A disruption of the vitamin A signaling pathway has been involved in age-related
memory decline and hippocampal plasticity alterations. Using vitamin A deficiency
(VAD), a nutritional model leading to a hyposignaling of the retinoid pathway, we
have recently demonstrated that retinoic acid (RA), the active metabolite of
vitamin A, is efficient to reverse VAD-induced spatial memory deficits and adult
hippocampal neurogenesis alterations. Besides, excess of glucocorticoids (GCs)
occurring with aging is known to strongly inhibit hippocampal plasticity and
functions and few studies report on the counteracting effects of RA signaling
pathway on GCs action. Here, we have addressed whether the modulation of brain
GCs availability could be one of the biological mechanisms involved in the
effects of vitamin A status on hippocampal plasticity and functions. Thus, we
have studied the effects of a vitamin A-free diet for 14 weeks and a 4-week
vitamin A supplementation on plasma and hippocampal corticosterone (CORT) levels
in Wistar rats. We have also investigated corticosteroid binding globulin (CBG)
binding capacity and 11beta-Hydrosteroid Dehydrogenase type 1 (11β-HSD1)

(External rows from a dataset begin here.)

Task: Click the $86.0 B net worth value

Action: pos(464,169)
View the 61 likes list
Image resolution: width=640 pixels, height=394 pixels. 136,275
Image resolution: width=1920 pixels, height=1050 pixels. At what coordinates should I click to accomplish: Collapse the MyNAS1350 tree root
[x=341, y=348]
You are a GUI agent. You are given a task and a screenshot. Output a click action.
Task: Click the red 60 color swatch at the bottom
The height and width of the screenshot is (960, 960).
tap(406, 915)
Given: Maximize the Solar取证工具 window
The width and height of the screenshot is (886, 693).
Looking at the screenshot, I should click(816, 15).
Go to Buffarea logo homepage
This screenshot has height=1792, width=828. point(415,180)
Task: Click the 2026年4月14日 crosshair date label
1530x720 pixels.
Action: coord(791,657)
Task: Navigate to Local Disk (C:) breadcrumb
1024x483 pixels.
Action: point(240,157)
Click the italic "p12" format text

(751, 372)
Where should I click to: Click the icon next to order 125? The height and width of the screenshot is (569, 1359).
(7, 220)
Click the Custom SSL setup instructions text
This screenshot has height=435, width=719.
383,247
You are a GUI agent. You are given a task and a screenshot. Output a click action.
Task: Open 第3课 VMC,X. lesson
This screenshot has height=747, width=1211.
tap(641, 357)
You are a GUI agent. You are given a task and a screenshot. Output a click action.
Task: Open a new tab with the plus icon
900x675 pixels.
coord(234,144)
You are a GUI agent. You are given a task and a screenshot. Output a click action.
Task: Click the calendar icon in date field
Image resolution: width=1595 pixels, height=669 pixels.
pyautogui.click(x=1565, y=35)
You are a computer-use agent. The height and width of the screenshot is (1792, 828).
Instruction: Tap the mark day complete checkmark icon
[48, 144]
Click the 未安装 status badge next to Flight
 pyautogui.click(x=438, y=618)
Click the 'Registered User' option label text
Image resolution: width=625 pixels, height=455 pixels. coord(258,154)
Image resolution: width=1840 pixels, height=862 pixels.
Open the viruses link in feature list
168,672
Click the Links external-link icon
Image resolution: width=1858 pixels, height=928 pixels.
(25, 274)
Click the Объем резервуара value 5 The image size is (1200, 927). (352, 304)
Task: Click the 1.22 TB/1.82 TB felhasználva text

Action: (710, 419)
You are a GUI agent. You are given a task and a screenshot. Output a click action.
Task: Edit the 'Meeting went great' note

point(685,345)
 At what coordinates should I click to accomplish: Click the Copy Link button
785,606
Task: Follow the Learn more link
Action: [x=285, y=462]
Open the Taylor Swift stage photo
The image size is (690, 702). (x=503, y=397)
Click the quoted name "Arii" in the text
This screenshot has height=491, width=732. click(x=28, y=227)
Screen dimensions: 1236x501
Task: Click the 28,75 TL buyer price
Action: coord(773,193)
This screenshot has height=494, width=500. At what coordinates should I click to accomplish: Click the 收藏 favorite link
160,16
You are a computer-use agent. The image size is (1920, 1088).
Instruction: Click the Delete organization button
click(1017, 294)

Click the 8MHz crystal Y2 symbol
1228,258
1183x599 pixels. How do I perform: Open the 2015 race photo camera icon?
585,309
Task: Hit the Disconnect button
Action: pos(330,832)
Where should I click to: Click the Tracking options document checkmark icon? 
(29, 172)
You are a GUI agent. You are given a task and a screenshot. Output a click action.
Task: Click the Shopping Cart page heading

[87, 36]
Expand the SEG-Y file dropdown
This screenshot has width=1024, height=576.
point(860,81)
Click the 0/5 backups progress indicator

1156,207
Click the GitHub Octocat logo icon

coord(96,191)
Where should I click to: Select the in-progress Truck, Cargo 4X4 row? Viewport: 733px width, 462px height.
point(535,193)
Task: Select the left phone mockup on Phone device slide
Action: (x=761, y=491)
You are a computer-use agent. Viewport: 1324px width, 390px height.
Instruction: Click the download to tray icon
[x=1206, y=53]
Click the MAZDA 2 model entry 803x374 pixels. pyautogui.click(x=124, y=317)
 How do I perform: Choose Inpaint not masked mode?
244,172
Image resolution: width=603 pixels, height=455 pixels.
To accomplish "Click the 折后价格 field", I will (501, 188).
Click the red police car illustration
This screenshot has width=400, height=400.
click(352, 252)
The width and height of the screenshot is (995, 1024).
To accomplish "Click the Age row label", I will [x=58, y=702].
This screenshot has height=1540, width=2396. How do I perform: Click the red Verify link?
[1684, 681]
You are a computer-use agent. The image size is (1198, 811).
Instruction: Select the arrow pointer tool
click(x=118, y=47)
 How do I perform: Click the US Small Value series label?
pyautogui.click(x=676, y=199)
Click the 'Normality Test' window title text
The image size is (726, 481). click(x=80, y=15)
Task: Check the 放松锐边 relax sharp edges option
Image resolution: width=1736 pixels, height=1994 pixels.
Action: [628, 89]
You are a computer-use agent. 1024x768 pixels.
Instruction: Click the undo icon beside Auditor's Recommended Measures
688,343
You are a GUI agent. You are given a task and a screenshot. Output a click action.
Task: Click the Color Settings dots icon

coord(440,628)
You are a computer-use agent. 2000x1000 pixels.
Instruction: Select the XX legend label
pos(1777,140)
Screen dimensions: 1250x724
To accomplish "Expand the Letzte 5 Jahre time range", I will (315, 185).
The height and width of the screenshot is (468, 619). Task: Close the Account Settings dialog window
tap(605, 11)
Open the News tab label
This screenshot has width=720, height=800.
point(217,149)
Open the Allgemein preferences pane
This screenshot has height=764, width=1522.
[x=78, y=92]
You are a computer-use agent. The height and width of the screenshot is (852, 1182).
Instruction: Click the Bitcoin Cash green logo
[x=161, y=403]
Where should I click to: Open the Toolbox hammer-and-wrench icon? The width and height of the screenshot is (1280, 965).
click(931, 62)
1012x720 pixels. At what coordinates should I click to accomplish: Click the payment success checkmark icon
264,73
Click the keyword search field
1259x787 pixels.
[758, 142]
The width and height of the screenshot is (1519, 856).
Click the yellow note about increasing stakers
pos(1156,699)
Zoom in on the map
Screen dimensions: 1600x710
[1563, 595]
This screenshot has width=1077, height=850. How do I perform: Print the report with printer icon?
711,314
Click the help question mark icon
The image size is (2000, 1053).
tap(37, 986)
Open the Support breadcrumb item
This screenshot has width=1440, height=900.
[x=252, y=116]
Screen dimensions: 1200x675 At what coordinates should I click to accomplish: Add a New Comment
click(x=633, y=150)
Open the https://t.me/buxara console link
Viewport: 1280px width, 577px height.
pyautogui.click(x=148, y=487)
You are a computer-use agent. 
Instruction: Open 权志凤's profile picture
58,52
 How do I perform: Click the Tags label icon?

activity, both important modulators of CORT availability at the peripheral and
hippocampal levels respectively. Interestingly, we show that the vitamin A status
regulates levels of free plasma CORT and hippocampal CORT levels, by acting
through a regulation of CBG binding capacity and 11β-HSD1 activity. Moreover, our
results suggest that increased CORT levels in VAD rats could have some
deleterious consequences on spatial memory, anxiety-like behavior and adult
hippocampal neurogenesis whereas these effects could be corrected by a vitamin A
supplementation. Thus, the modulation of GCs availability by vitamin A status is
an important biological mechanism that should be taken into account in order to
prevent age-related cognitive decline and hippocampal plasticity alterations.